Sunday Morning At Cambridge - Poem by John Pierpont
It had rained in the night; but the morning's birth
Was as calm and still as even;
The heralds of day were awake in their mirth,
For the sun in his glory was coming to earth,
And the mists had gone to heaven.
The winds were asleep; so soft was the weather,
Since the storm had spent its might,
Not an angel of morning had lifted a feather,
Or whispered a word for hours together,
Or breathed a 'Farewell!' to night.
The fields were green,
And the world was clean;
The young smokes curled in air,
And the clear-toned bell
Swung merrily to tell
The students' hour of prayer.
The elm's yellow leaf, that the frost had dyed,
Caught the yellower sun as he came in pride
Down the church's spire and the chapel's side.

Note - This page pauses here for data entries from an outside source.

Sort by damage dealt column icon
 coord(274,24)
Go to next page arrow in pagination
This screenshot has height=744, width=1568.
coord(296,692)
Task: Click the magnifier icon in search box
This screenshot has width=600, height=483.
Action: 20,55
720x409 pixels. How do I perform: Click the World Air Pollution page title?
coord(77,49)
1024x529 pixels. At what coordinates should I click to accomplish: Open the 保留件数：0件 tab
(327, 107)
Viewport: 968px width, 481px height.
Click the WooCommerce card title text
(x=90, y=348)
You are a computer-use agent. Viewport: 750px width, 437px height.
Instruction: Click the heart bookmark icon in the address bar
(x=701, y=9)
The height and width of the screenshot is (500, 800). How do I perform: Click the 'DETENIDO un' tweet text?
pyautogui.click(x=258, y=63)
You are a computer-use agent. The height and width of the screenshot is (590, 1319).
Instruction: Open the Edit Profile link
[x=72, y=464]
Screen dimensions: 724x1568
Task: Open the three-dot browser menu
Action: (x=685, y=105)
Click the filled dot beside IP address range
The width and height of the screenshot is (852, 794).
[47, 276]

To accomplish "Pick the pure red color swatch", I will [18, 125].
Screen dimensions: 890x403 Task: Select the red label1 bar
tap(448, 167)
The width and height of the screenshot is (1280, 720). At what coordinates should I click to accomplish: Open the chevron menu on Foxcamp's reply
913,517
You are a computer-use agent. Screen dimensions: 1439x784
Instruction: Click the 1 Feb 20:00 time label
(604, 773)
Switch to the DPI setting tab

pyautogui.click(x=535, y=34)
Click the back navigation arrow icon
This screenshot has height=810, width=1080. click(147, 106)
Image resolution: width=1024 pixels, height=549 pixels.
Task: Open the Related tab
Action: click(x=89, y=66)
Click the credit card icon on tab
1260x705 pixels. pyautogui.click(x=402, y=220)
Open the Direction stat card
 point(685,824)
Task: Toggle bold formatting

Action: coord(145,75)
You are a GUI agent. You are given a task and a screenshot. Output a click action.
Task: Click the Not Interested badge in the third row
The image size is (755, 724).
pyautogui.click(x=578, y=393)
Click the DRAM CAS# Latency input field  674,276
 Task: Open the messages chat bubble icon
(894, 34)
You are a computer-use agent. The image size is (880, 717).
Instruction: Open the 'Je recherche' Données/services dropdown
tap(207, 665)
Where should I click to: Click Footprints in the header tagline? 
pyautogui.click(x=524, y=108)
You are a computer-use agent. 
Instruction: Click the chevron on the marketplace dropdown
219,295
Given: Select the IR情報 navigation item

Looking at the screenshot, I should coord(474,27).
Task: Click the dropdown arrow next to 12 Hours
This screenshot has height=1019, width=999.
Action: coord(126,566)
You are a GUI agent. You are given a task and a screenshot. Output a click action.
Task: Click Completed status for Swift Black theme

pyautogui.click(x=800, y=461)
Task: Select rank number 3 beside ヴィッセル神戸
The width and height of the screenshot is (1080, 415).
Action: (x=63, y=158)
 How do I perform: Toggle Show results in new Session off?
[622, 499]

As learning's pale and dark-robed throng
Moved on to morning's prayer and song,
One of the train, who walked alone,
One, to the rest but little known,
Whose way of worship was his own,
Moved tardily, till by degrees
He stopped among the glittering trees
While the rest in the chapel assembled.
For the diamond drops of the mist hung there,
All meltingly strung on the stiff, straight hair,
Of the shrubbery larch. The sun's flash came
And wrapped the bush all at once in flame;
Yet its glorious locks never trembled.
Not Horeb's bush, to Moses' eye,
Wa fuller of the deity.
The worshipper gazed:-'t was a glorious sight!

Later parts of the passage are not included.